No one ever said learning an instrument was easy. It's a tough and lifelong process that requires considerable perseverance but the rewards, and not to mention the life skills we learn in the process are immense. Unfortunately, like Planet Earth II's hatchling turtles, not all of our beginners make it safely to 'the sea'. While we don't have complete control over this, we can create circumstances in which our students are more likely to thrive and therefore continue.

Good habits are essential to the success of learning an instrument, and it is our responsibility as teachers to instill these, so much as it is our responsibility to instill correct technique, musicianship and the ability to read music. Here are a few practical things we need to be on top of from day 1:



We all know how important practice is:

Lack of practice = lack of progress = loss of enthusiasm = quit

We're all painfully aware, (especially at a time when we're setting New Year's resolutions,) how difficult it is to change old habits for new ones, so set out your expectations for practice early on. Be clear about how much and how often, and use a practice book to record what needs to be practised each week. Take time to explain how the practice book works in the very first lesson. If your lessons are short, creating a letter to send home briefly outlining how much practice you expect each week, how it should be recorded and that it should be signed by the parent/guardian may be a more viable alternative. (You may also want to check out our previous blog on making the most of short lessons.) The practice book is also a useful line of communication between you and your student's parent or guardian if you do not naturally come into contact with them.

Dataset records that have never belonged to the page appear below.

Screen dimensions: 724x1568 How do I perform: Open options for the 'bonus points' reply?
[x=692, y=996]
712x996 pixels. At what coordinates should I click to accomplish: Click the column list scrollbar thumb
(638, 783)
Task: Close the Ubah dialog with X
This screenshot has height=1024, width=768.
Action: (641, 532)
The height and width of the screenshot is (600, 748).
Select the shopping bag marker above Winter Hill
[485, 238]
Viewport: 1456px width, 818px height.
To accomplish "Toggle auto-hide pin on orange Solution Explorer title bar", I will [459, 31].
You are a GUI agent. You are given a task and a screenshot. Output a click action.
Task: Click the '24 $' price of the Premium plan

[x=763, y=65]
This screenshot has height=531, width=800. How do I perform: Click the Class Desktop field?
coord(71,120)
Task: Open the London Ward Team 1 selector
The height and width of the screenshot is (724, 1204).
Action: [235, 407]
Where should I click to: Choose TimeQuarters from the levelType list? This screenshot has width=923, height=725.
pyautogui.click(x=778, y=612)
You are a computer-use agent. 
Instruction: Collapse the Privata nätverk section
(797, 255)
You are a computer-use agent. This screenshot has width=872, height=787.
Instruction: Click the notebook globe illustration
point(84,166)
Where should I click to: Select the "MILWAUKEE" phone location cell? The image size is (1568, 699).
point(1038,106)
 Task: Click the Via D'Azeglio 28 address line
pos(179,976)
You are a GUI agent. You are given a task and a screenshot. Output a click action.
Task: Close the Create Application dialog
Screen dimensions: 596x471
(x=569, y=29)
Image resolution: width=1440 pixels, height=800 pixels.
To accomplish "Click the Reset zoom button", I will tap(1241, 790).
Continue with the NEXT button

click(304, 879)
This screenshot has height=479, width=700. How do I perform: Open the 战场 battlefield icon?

Check practice records every lesson, praising when practice has been done sufficiently and questioning when it hasn't. Quite often beginners simply forget, so encouraging them to make a practice timetable to schedule their practice around other activities will help. If necessary, take the time to plan their practice timetable with them and always encourage them to display it somewhere prominent at home. Encouraging students to build and follow this routine for themselves cultivates independence, which will serve them well in the long term.


Effective Practice

Worse than 'no practice' is 'poor practice', because it gives the student the illusion that they are incapable. Time spent showing students how to break down material into sections and practise effectively is time well-spent. Empower your students to teach themselves at home, e.g. what should they be listening for? What should they feel or see in a mirror when they are holding their instrument correctly? Your students will spend more time playing their instruments without you than with you, so a short checklist is helpful to keep them on the right track when you're not around. It can also allow parents or guardians to help more effectively. Mindful, constructive and efficient practice is what we are aiming for.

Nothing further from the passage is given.